> TASK DETAILS
For the entries below, print exactly the lines between the line holding "Given: Tap the Report Issue button" and the line holding "Task: Click the dimmed", inclusive, and nothing else.

> PROVIDED DATA
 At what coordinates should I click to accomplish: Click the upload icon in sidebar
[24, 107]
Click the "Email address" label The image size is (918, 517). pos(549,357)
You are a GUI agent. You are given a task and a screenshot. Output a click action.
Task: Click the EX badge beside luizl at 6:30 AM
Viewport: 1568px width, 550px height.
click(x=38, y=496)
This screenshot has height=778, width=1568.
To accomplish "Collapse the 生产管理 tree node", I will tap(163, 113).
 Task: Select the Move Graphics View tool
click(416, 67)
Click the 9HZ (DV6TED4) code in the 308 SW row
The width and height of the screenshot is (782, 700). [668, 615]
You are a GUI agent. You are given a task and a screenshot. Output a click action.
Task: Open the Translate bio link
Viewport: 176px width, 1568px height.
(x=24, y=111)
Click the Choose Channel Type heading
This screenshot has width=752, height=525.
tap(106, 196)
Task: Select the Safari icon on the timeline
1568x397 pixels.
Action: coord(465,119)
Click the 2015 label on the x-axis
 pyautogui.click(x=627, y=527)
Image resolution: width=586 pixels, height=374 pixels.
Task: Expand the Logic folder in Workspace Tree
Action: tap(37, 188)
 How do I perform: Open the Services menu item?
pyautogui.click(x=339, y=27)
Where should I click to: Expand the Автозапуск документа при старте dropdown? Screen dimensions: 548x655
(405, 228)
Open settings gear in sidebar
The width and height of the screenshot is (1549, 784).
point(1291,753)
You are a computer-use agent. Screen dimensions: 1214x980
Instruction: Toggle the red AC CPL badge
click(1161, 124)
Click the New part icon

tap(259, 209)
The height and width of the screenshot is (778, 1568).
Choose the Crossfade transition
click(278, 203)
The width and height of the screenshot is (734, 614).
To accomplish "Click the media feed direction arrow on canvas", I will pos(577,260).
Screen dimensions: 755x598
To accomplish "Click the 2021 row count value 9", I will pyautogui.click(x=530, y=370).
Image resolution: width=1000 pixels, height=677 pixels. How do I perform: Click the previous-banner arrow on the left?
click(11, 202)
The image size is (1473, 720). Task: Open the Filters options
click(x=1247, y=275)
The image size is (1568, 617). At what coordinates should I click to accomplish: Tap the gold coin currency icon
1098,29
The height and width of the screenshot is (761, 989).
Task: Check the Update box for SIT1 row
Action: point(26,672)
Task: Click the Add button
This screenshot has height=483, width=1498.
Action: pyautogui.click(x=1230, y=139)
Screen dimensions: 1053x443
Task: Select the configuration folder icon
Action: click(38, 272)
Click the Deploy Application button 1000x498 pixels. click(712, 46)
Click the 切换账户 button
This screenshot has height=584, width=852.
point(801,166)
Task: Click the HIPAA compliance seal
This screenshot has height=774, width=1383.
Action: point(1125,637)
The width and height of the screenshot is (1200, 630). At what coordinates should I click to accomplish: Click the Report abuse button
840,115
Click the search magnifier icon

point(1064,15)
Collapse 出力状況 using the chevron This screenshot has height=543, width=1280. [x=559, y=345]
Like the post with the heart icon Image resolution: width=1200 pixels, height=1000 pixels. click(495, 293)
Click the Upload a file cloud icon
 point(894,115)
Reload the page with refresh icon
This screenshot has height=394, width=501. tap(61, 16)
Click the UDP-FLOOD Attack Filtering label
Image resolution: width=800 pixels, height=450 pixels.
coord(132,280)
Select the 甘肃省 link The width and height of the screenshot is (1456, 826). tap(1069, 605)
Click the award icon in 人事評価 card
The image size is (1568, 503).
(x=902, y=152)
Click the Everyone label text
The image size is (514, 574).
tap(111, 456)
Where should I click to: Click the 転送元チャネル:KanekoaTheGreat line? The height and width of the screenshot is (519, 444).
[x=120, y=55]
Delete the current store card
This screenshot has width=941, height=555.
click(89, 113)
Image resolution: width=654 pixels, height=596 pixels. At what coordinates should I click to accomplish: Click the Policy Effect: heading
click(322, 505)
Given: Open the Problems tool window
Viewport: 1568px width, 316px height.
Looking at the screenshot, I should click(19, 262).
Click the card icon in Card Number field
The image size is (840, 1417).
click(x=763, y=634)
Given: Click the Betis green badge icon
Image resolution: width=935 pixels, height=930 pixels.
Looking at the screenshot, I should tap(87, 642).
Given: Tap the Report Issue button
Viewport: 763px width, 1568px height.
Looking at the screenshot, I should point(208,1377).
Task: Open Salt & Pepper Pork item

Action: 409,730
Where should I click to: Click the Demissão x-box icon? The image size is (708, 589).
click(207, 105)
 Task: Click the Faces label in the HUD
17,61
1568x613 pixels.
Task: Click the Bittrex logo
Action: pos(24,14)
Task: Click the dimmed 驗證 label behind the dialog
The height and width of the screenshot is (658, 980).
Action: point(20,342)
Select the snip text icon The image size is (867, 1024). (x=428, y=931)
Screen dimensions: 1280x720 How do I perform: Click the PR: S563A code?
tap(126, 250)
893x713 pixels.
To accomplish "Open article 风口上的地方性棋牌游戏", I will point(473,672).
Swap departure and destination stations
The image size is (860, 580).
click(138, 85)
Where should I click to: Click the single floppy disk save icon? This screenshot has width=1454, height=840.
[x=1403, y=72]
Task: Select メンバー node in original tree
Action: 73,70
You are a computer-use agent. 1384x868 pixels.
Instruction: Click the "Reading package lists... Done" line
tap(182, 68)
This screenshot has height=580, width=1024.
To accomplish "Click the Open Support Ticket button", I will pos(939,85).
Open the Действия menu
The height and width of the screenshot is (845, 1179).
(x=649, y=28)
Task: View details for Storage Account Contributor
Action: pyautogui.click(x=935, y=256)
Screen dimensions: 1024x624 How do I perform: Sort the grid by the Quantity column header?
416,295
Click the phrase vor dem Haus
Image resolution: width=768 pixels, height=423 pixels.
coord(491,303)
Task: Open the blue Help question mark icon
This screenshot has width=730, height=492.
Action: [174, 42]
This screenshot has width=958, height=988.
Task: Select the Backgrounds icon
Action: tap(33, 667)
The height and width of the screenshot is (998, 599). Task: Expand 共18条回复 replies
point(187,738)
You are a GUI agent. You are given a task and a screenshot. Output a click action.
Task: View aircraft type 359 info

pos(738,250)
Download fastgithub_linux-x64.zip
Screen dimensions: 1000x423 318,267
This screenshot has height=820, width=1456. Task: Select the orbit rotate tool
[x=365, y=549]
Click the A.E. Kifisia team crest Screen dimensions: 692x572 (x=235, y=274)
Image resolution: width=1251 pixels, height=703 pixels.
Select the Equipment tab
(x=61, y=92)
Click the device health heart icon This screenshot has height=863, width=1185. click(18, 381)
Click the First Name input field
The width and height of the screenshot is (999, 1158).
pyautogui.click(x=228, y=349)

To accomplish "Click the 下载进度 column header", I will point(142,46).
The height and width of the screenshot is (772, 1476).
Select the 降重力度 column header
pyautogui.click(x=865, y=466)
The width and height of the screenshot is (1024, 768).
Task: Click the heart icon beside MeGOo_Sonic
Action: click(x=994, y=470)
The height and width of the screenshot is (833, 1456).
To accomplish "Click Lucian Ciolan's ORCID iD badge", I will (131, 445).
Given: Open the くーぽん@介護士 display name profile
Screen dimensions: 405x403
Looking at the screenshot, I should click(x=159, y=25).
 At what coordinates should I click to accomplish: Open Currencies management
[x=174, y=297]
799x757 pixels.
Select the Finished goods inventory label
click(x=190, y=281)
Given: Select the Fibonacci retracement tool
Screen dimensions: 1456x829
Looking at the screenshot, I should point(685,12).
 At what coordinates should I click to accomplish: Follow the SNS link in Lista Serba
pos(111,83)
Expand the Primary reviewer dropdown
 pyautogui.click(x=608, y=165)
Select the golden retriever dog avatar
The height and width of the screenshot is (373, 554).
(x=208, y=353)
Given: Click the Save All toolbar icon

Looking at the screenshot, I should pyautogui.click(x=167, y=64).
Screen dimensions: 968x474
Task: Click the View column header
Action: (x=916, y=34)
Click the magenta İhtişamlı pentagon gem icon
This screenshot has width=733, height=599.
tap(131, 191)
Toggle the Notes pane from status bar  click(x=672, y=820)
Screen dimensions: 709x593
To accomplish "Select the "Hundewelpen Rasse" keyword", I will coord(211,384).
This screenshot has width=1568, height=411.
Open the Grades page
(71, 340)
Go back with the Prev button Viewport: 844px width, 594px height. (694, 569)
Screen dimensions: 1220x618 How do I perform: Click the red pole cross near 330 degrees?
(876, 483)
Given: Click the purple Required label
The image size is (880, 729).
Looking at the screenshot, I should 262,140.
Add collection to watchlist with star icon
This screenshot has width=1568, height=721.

> COMPLETED TASK
Given: Tap the Report Issue button
Viewport: 763px width, 1568px height.
Looking at the screenshot, I should point(208,1377).
Task: Open Salt & Pepper Pork item

Action: 409,730
Where should I click to: Click the Demissão x-box icon? The image size is (708, 589).
click(207, 105)
 Task: Click the Faces label in the HUD
17,61
1568x613 pixels.
Task: Click the Bittrex logo
Action: pos(24,14)
Task: Click the dimmed 驗證 label behind the dialog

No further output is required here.